The Government offers only a cursory defense of Hamdan .s military commission in light of Common Article 3. See Brief for Respondents 49-50. As JUSTICE KENNEDY explains, that defense fails because "[t]he regular military courts in our system are the courts-martial established by congressional statutes." Post, at 8 (opinion concurring in part). At a minimum, a military commission "can be 'regularly constituted' by the standards of our military justice system only if some practical need explains deviations from court-martial practice." Post, at 10. As we have explained, see Part VI.C, supra, no such need has been demonstrated here. []65]

____________________

[64] The commentary.s assumption that the terms "properly constituted" and "regularly constituted" are interchangeable is beyond reproach; the French version of Article 66, which is equally authoritative, uses the term "régulièrement constitués" in place of "properly constituted."

[65] Further evidence of this tribunal's irregular constitution is the fact that its rules and procedures are subject to change midtrial, at the whim of the Executive. See Commission Order No. 1, §11 (providing that the Secretary of Defense may change the governing rules "from time to time").

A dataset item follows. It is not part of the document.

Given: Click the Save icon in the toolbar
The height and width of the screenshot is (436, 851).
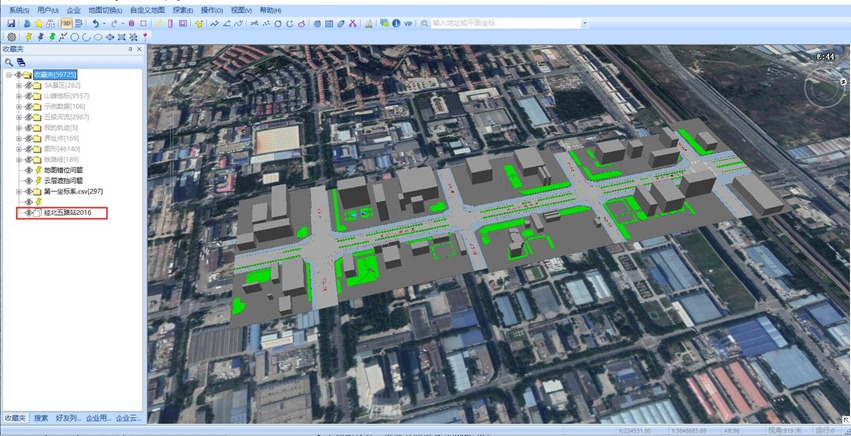Looking at the screenshot, I should click(x=11, y=23).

As Common Article 3 is applicable, the laws of war and international humanitarian law are also applicable, and the conflict is undeniably held to be an Armed Conflict NOT of an International Character. Al Qaeda fighters cannot be classified as enemy combatants

Gherebi v Obama, 04-1164, Opinion at 38-39,

But the government no longer seeks to detain the petitioners on the theory that they are “enemy combatants,” and neither Common Article 3, Additional Protocol II, nor the respective commentaries on these treaties by the International Committee of the Red Cross make any reference whatsoever to the term “combatant.” “The reason for the absence of combatant status in non-international armed conflicts is obvious: states are not prepared to grant their own citizens, and even less others who might engage in fighting on behalf of a non-state group, the right to do so.”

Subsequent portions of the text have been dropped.